Nerissa looked up and met her eyes. “It is more than forgetting, Lady Vespasia.” She lowered her voice to a mere murmur. “Aunt Serafina creates fantasies, imaginings as to what she did in the past, and it is embarrassing because her accounts are very colorful, and some of them involve real people and events.” She chewed her lower lip until it was pink. “I wish I could protect her from anyone seeing her like this, with no control over her mind, and most of the time very little discretion with her tongue.” She turned away and lowered her gaze until she was staring at the floor. “She has a great admiration for you, you know.”

Vespasia was startled. She and Serafina were not quite contemporaries, Serafina being a decade older, and they were completely unalike. Vespasia had used her wit, intelligence, and extraordinary beauty to learn information and persuade men of great power to act, as she believed, either wisely or generously. Serafina had been an adventurer in the most physical sense: brave, skilled, and with an iron nerve. She had ridden with the insurgents in Croatia, and manned the barricades, rifle in hand, in the streets of Vienna, before the ignominious collapse of the revolution and the emperor’s return to power in ’48.

Vespasia had done that only once, in Rome, far back in her youth. Their paths had crossed, perhaps half a dozen times since then. They had known of each other through allies in the common cause.

“Are you sure?” she asked quietly. “I think perhaps ‘respect’ would be more accurate, as I have for her.
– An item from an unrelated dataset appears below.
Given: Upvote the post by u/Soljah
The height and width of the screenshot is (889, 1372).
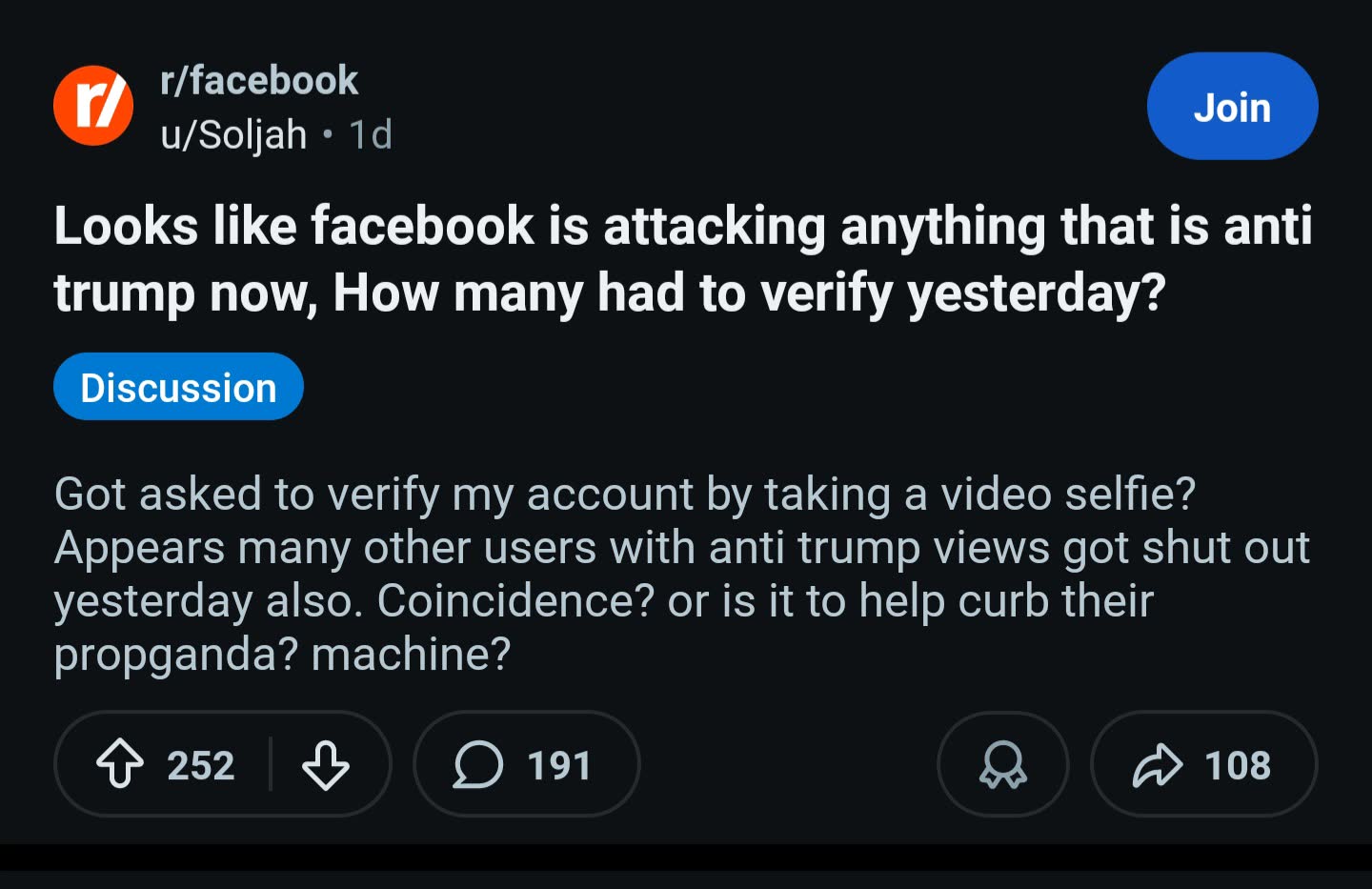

And of course we have a friendship now, in our later years, born possibly out of the understanding of what we fought for then, and the passion, and the losses of those days.”

“You are very modest,” Nerissa replied, a very faint edge of bitterness in her voice. “But admiration is what I meant.” She looked at Vespasia squarely, even defiantly. “She will try to impress you. I’m sorry. It is humiliating to see. It might be better if you simply left a card. I will tell her you called when she was asleep, and you did not wish to disturb her.”
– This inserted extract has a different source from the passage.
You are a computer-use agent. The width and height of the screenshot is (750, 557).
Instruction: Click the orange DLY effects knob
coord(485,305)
“She will not believe you,” Vespasia replied. “She will know perfectly well that you are keeping people from visiting her because you are ashamed of her. I will not be party to that.”
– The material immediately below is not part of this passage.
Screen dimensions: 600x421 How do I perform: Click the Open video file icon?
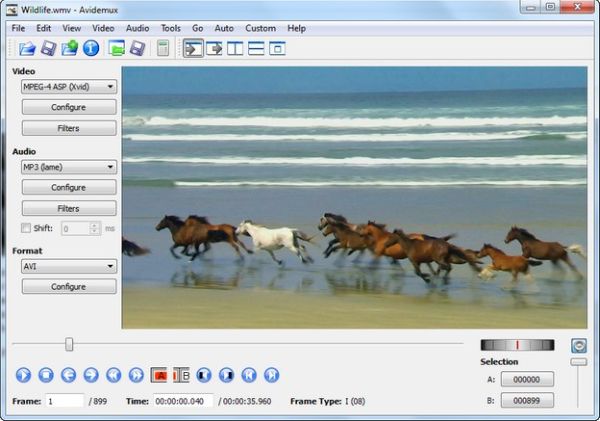pos(27,48)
The color swept up Nerissa’s pallid cheeks, and her eyes were hot with anger. But she was not yet mistress of the house, and she dared not retaliate.

“I was merely trying to save your feelings,” she said very quietly. “And to save Aunt Serafina from being remembered as she is now, rather than as the proud and discreet woman she used to be. I’m sorry if you do not see that.”

“I see it very well,” Vespasia told her, finding herself torn between pity and irritation. “And I assure you, my feelings are of no importance. I shall remember Serafina as I knew her in the past, regardless of what happens now. I am well acquainted with the idea that as we grow older we change, and it is not always either easy or comfortable.”

“You have not changed,” Nerissa said with candor that bordered on resentment.

“Not yet.” Vespasia was now embarrassed herself, as if her health and good fortune were blessings she had not deserved. “But no one knows about the future. In another ten years I may be profoundly grateful if my friends still remember me at all, and call upon me even if I am tedious, and ramble a little, or lose myself in a time when I was more alive, more able, and still dreamed of great accomplishments.”

Nerissa did not reply but turned and led Vespasia up the wide stairway to the landing and across it to Serafina’s bedroom door. Before she entered, Vespasia heard the footman open the front door to another caller.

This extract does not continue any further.